Some family advocates say the addition of a category for a minimally conscious state is a vindication of what they have been saying for years: that many of their loved ones are not vegetative and have more potential for recovery and improvement than has been acknowledged by the medical establishment.
Interpreting the movements of the unconscious patient -- the squeeze of the hand, the blink of the eye -- is difficult for both doctors and family members. It is an attempt to distinguish between what may be just a biological reflex -- as unconscious an action as one's heartbeat -- and the injured's subtle attempt to communicate.
First, "it's so murky because we don't have full understanding of brain damage and consciousness," explained Dr. Ross Bullock, Reynolds professor of neurosurgery at Virginia Commonwealth University in Richmond, Va. "And Number 2, every patient is different. And Number 3, every patient's pattern of brain damage is different."
But most cases, including that of Joannou, seem to progress as described by the medical literature.
Of course, there are cases widely reported, like that of Terry Wallis of Arkansas who awakened after more than 18 years, that are outside the confines of the criteria so neatly defined in medical guidelines.
Wallis was paralyzed in a motor vehicle accident in 1984 and then reportedly languished in a vegetative state. Doctors were unable to explain why he emerged after so many years. Dr. Fins speculated that perhaps he was misdiagnosed in the beginning, and had actually been in a minimally conscious state.

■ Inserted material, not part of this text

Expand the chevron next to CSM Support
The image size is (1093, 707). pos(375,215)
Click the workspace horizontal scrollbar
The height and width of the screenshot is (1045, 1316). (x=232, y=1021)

Dramatic awakenings are indeed rare. They are not as sudden and miraculous as portrayed by the media, family members and physicians say. And those who awaken must cope with serious brain injuries and lasting disabilities. They may be blind, unable to walk, with personality changes, cognitive impairment and memory loss.
"It's not like on TV, someone wakes up and right away gets back to everyday living," said Fran Diperi, a member of Coma Recovery Association, which runs a support group for family members at South Nassau Communities Hospital.
Diperi's son, Chris, was 18 when a car accident left him in a coma in 1984, she said. When he regained consciousness after three months, he had no memory of the previous two years of his life and was left with a condition called ataxia that affects his balance and coordination. After years of physical, speech and behavioral therapy, he is still disabled, his mother said; he can carry on a conversation, but has few inhibitions and may be abrupt, Diperi said. But, she said, he is married and is able to live on his own, and he and his wife recently bought an apartment.
But Diperi is one of the lucky ones. Felicia Sansotta's son Joe, who is 33, sustained brain injury when his heart stopped following complications from surgery five years ago. He was in a coma for about a week, and while his doctors now consider him in a persistent vegetative state, Sansotta prefers to say he is "minimally aroused." He is on a feeding tube but breathes on his own, and he will turn toward someone's voice and sometimes cry. Recently, his mother said, he started laughing and, occasionally, smiling.
The Sansottas, who care for Joe in their Huntington Station home, would never even consider cutting off his food supply, Felicia Sansotta said, but hold out hope medical advances will yield a treatment for people like him. "It breaks your heart to see him like this," she said.